Performing an Export

  1. Click Export
  1. You’ll be prompted to log in.  Select either Sandbox or Production, depending on what system you intend to log into.
  2. Enter your credentials to log in.
    • Note that in some orgs you may need to click Login with Custom Domain in order to get OAuth to work!
  3. You’ll be redirected to a page to choose the object you want export.  If you don’t see it in the list, check the box next to “Show All Salesforce Objects”, then select the object you want to export.

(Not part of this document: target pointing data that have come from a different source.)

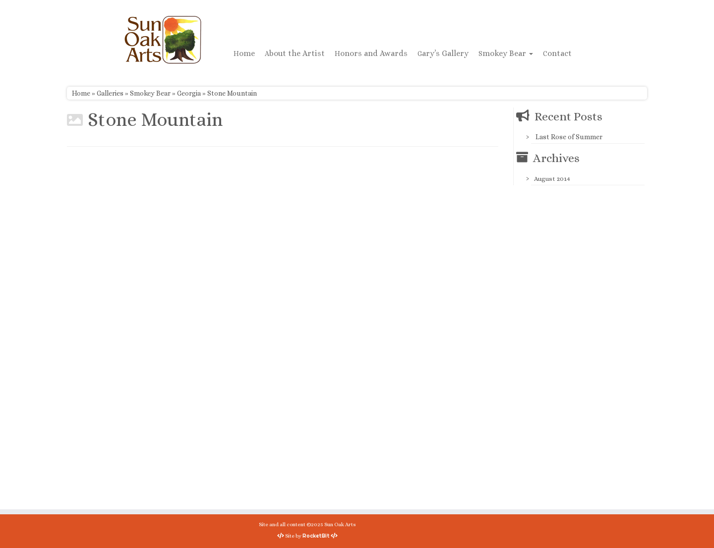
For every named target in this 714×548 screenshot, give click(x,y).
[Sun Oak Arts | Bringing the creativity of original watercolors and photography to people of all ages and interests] (162, 39)
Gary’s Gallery (443, 53)
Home (244, 53)
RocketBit (316, 535)
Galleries (110, 93)
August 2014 (552, 178)
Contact (557, 53)
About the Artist (295, 53)
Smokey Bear (505, 53)
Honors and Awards (371, 53)
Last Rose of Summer (569, 137)
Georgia (189, 93)
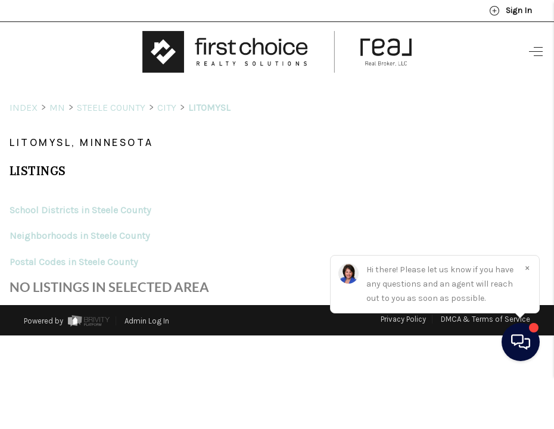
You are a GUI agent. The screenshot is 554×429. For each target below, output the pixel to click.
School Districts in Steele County (80, 188)
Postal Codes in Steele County (74, 239)
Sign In (510, 10)
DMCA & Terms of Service (485, 297)
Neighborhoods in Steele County (80, 213)
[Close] (527, 321)
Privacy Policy (403, 297)
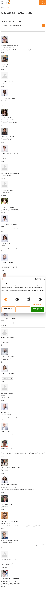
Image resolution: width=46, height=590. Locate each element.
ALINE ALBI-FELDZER (8, 318)
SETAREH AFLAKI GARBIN (10, 173)
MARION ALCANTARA (8, 337)
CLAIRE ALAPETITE (7, 263)
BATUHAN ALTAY (7, 504)
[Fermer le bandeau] (44, 279)
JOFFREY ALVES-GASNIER (10, 521)
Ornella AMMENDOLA (8, 560)
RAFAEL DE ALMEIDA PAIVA (10, 468)
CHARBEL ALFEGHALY (8, 357)
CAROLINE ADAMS (7, 137)
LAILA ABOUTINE (7, 64)
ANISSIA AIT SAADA (7, 207)
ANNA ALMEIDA (6, 448)
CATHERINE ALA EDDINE (9, 224)
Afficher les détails (37, 304)
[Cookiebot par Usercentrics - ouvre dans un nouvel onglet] (35, 279)
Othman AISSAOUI (7, 190)
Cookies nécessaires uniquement (8, 309)
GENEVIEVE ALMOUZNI (9, 485)
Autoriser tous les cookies (37, 309)
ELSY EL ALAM (6, 243)
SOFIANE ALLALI (7, 393)
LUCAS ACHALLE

  1. At the bottom, click Browse… and choose a file name and location for the exported file.  Click Save
  1. You’ll see that the file name at the bottom has updated with the new file and path.  Click Next >
  2. On the next page, you will define the export.  You can either enter a SOQL query that you’ve tested in the dev console, or you can choose fields to display on the left, and then enter filtering conditions on the right (you may need to expand the window to see all fields).  When done, click Finish.
  1. You’ll be prompted to confirm that you want to export the records.  Click Yes.

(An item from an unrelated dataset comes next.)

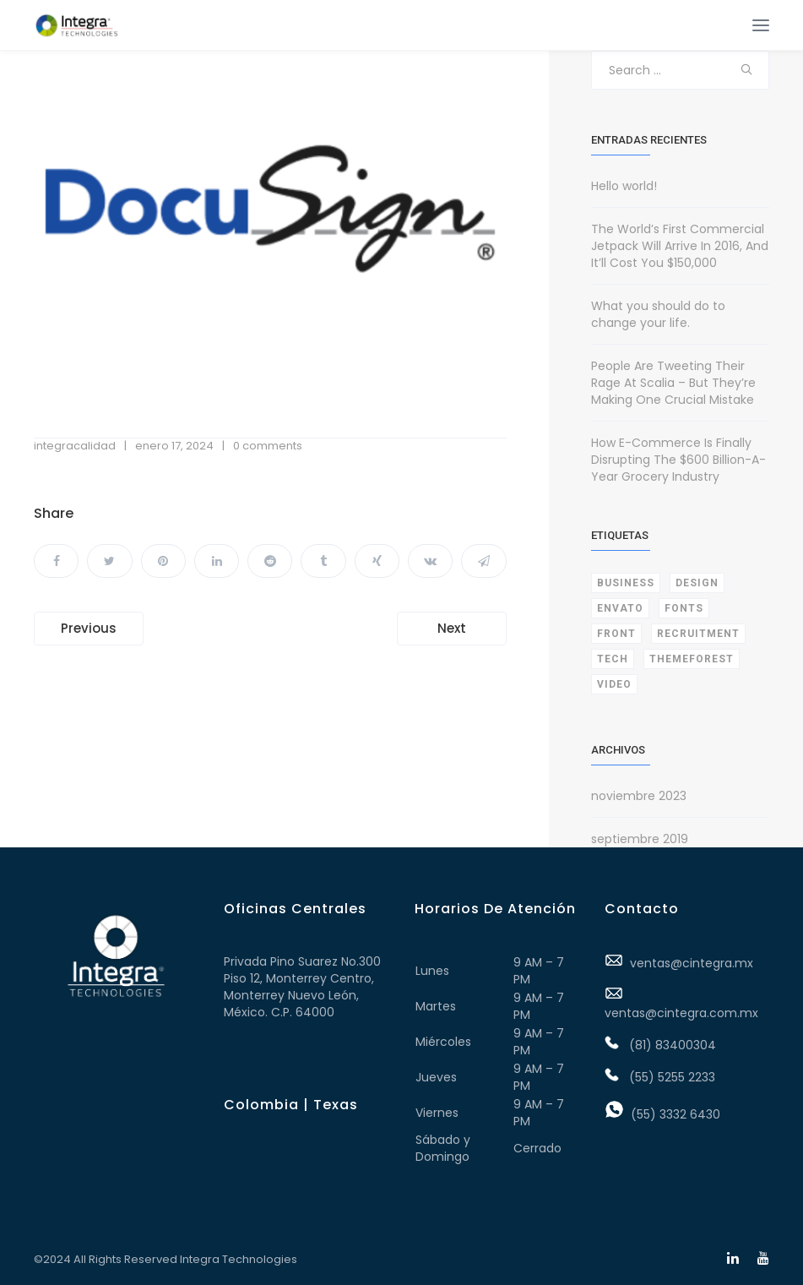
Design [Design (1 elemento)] (697, 583)
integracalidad (75, 446)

  1. You’ll receive a progress indicator as it exports the data.
  1. When complete, you’ll be asked if you want to view the data.  You can just click OK or Close.
  2. You can now open the file to review in Excel or Numbers, or upload and open the file in Google Sheets.

Performing an Update

  1. From the Welcome Page, click the Update button.
  1. You may be prompted to log in. If so, see steps 2-6 in the export section.  For step 7, you’ll be redirected back to the page shown here in step 3
  2. Choose a Salesforce Object.  Note that you may need to click the box next to “Show all Salesforce objects”
  1. Click Browse…
  2. Choose the files that contains the records you want to update.  You’ll need at least an id field to identify the records and a column for the field you want to update.  Click Open
  1. The program will process the file to see how many records it is able to process, as well as scanning for issues like the wrong product selected and let you know how many records can be read properly.  If the number of records looks correct, click OK.
  1. You’ll be presented with a screen that looks like this.  If the File Column Headers do not look familiar, click < Back and upload the correct file.  If not, then click Create or Edit a Map.
  1. From here, you’ll be selecting which field in Salesforce corresponds with the column header in your csv file.  You can try Auto-Match Fields to Columns.  It works reasonably well.  Review its selections in the bottom-half of the window.  If any are incorrect or blank, you may have to update the map by dragging components from the top section.
  1. When happy with the mapping, you can click Save Mapping if this is a manual import you expect to perform frequently, or just click OK.
  2. The field mapping should be update now on the Mapping page.  If correct, click Next >.
  1. On this final page, you’ll be asked where you put the log files.  Click Browse… then create and/or select a directory where you want log files to be added.  There will be a success log and an error log for each run, indicating whether the run was successful for that record or not, and why.  After selecting a folder, click Finish.
  1. The program will increment through with whatever batch size you have configured, and provide an update every second or so of its progress on the update.  When complete, it will prompt you to review the log files.  You can do that for the errors, or just click OK.  You’re done!